• PROBLEM DESCRIPTION
Lay out every line of the records below as a Markdown table with two columns, Row and Line. Number the rows in order and leave out blank lines.

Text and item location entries
──────────────────────────────

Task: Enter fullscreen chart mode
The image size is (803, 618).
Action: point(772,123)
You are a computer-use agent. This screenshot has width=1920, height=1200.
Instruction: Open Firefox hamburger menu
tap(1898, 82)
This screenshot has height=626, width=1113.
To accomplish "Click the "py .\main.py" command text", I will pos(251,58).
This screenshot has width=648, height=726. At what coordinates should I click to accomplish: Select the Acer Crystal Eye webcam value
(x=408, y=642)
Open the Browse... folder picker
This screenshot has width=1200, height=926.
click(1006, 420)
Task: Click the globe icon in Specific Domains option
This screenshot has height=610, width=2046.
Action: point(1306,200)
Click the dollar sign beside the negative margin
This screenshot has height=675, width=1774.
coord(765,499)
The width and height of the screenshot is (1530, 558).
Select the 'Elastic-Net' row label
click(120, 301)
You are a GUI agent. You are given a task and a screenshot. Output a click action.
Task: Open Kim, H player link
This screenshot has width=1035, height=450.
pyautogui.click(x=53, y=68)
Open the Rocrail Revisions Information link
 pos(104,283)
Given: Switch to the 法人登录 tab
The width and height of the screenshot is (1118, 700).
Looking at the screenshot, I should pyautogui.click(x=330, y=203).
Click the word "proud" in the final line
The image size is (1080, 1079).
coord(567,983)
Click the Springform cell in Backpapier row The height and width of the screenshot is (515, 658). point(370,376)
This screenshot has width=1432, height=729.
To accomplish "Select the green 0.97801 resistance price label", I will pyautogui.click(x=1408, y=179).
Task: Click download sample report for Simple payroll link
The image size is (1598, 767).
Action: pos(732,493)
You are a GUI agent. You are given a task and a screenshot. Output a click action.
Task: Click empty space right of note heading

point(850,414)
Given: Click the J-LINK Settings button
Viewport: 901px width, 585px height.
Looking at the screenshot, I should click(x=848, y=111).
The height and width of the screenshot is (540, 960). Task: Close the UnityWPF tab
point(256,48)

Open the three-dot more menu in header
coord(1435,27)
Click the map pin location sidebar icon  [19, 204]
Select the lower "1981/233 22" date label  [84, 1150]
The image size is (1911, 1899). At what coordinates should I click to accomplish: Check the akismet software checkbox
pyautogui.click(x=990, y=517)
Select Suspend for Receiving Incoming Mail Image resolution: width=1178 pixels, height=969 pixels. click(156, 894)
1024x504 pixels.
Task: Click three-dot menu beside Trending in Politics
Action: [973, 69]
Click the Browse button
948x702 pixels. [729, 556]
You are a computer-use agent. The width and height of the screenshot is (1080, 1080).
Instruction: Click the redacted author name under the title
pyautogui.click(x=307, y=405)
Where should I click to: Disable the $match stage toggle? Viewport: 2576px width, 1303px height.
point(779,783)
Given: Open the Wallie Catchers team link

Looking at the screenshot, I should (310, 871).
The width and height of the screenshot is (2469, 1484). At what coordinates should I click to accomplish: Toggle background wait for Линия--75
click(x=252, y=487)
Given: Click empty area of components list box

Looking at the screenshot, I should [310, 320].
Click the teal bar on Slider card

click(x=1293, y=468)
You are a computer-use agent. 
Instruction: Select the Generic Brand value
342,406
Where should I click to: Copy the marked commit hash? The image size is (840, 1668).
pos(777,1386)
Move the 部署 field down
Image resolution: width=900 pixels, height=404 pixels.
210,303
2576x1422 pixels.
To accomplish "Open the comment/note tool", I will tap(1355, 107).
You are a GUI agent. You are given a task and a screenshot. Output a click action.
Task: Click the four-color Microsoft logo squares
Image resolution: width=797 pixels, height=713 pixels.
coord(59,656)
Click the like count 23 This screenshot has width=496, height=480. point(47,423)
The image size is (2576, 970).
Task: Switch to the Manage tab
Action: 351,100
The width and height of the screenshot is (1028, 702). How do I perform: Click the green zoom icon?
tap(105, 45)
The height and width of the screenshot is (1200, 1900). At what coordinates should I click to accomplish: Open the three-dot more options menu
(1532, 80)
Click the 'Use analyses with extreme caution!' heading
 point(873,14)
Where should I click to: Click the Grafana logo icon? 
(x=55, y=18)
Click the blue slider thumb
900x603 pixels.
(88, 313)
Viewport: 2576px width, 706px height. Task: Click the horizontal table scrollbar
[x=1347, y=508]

──────────────────────────────

• THE REPLY
| Row | Line |
|---|---|
| 1 | Task: Enter fullscreen chart mode |
| 2 | The image size is (803, 618). |
| 3 | Action: point(772,123) |
| 4 | You are a computer-use agent. This screenshot has width=1920, height=1200. |
| 5 | Instruction: Open Firefox hamburger menu |
| 6 | tap(1898, 82) |
| 7 | This screenshot has height=626, width=1113. |
| 8 | To accomplish "Click the "py .\main.py" command text", I will pos(251,58). |
| 9 | This screenshot has width=648, height=726. At what coordinates should I click to accomplish: Select the Acer Crystal Eye webcam value |
| 10 | (x=408, y=642) |
| 11 | Open the Browse... folder picker |
| 12 | This screenshot has width=1200, height=926. |
| 13 | click(1006, 420) |
| 14 | Task: Click the globe icon in Specific Domains option |
| 15 | This screenshot has height=610, width=2046. |
| 16 | Action: point(1306,200) |
| 17 | Click the dollar sign beside the negative margin |
| 18 | This screenshot has height=675, width=1774. |
| 19 | coord(765,499) |
| 20 | The width and height of the screenshot is (1530, 558). |
| 21 | Select the 'Elastic-Net' row label |
| 22 | click(120, 301) |
| 23 | You are a GUI agent. You are given a task and a screenshot. Output a click action. |
| 24 | Task: Open Kim, H player link |
| 25 | This screenshot has width=1035, height=450. |
| 26 | pyautogui.click(x=53, y=68) |
| 27 | Open the Rocrail Revisions Information link |
| 28 |  pos(104,283) |
| 29 | Given: Switch to the 法人登录 tab |
| 30 | The width and height of the screenshot is (1118, 700). |
| 31 | Looking at the screenshot, I should pyautogui.click(x=330, y=203). |
| 32 | Click the word "proud" in the final line |
| 33 | The image size is (1080, 1079). |
| 34 | coord(567,983) |
| 35 | Click the Springform cell in Backpapier row The height and width of the screenshot is (515, 658). point(370,376) |
| 36 | This screenshot has width=1432, height=729. |
| 37 | To accomplish "Select the green 0.97801 resistance price label", I will pyautogui.click(x=1408, y=179). |
| 38 | Task: Click download sample report for Simple payroll link |
| 39 | The image size is (1598, 767). |
| 40 | Action: pos(732,493) |
| 41 | You are a GUI agent. You are given a task and a screenshot. Output a click action. |
| 42 | Task: Click empty space right of note heading |
| 43 | point(850,414) |
| 44 | Given: Click the J-LINK Settings button |
| 45 | Viewport: 901px width, 585px height. |
| 46 | Looking at the screenshot, I should click(x=848, y=111). |
| 47 | The height and width of the screenshot is (540, 960). Task: Close the UnityWPF tab |
| 48 | point(256,48) |
| 49 | Open the three-dot more menu in header |
| 50 | coord(1435,27) |
| 51 | Click the map pin location sidebar icon  [19, 204] |
| 52 | Select the lower "1981/233 22" date label  [84, 1150] |
| 53 | The image size is (1911, 1899). At what coordinates should I click to accomplish: Check the akismet software checkbox |
| 54 | pyautogui.click(x=990, y=517) |
| 55 | Select Suspend for Receiving Incoming Mail Image resolution: width=1178 pixels, height=969 pixels. click(156, 894) |
| 56 | 1024x504 pixels. |
| 57 | Task: Click three-dot menu beside Trending in Politics |
| 58 | Action: [973, 69] |
| 59 | Click the Browse button |
| 60 | 948x702 pixels. [729, 556] |
| 61 | You are a computer-use agent. The width and height of the screenshot is (1080, 1080). |
| 62 | Instruction: Click the redacted author name under the title |
| 63 | pyautogui.click(x=307, y=405) |
| 64 | Where should I click to: Disable the $match stage toggle? Viewport: 2576px width, 1303px height. |
| 65 | point(779,783) |
| 66 | Given: Open the Wallie Catchers team link |
| 67 | Looking at the screenshot, I should (310, 871). |
| 68 | The width and height of the screenshot is (2469, 1484). At what coordinates should I click to accomplish: Toggle background wait for Линия--75 |
| 69 | click(x=252, y=487) |
| 70 | Given: Click empty area of components list box |
| 71 | Looking at the screenshot, I should [310, 320]. |
| 72 | Click the teal bar on Slider card |
| 73 | click(x=1293, y=468) |
| 74 | You are a computer-use agent.  |
| 75 | Instruction: Select the Generic Brand value |
| 76 | 342,406 |
| 77 | Where should I click to: Copy the marked commit hash? The image size is (840, 1668). |
| 78 | pos(777,1386) |
| 79 | Move the 部署 field down |
| 80 | Image resolution: width=900 pixels, height=404 pixels. |
| 81 | 210,303 |
| 82 | 2576x1422 pixels. |
| 83 | To accomplish "Open the comment/note tool", I will tap(1355, 107). |
| 84 | You are a GUI agent. You are given a task and a screenshot. Output a click action. |
| 85 | Task: Click the four-color Microsoft logo squares |
| 86 | Image resolution: width=797 pixels, height=713 pixels. |
| 87 | coord(59,656) |
| 88 | Click the like count 23 This screenshot has width=496, height=480. point(47,423) |
| 89 | The image size is (2576, 970). |
| 90 | Task: Switch to the Manage tab |
| 91 | Action: 351,100 |
| 92 | The width and height of the screenshot is (1028, 702). How do I perform: Click the green zoom icon? |
| 93 | tap(105, 45) |
| 94 | The height and width of the screenshot is (1200, 1900). At what coordinates should I click to accomplish: Open the three-dot more options menu |
| 95 | (1532, 80) |
| 96 | Click the 'Use analyses with extreme caution!' heading |
| 97 |  point(873,14) |
| 98 | Where should I click to: Click the Grafana logo icon?  |
| 99 | (x=55, y=18) |
| 100 | Click the blue slider thumb |
| 101 | 900x603 pixels. |
| 102 | (88, 313) |
| 103 | Viewport: 2576px width, 706px height. Task: Click the horizontal table scrollbar |
| 104 | [x=1347, y=508] |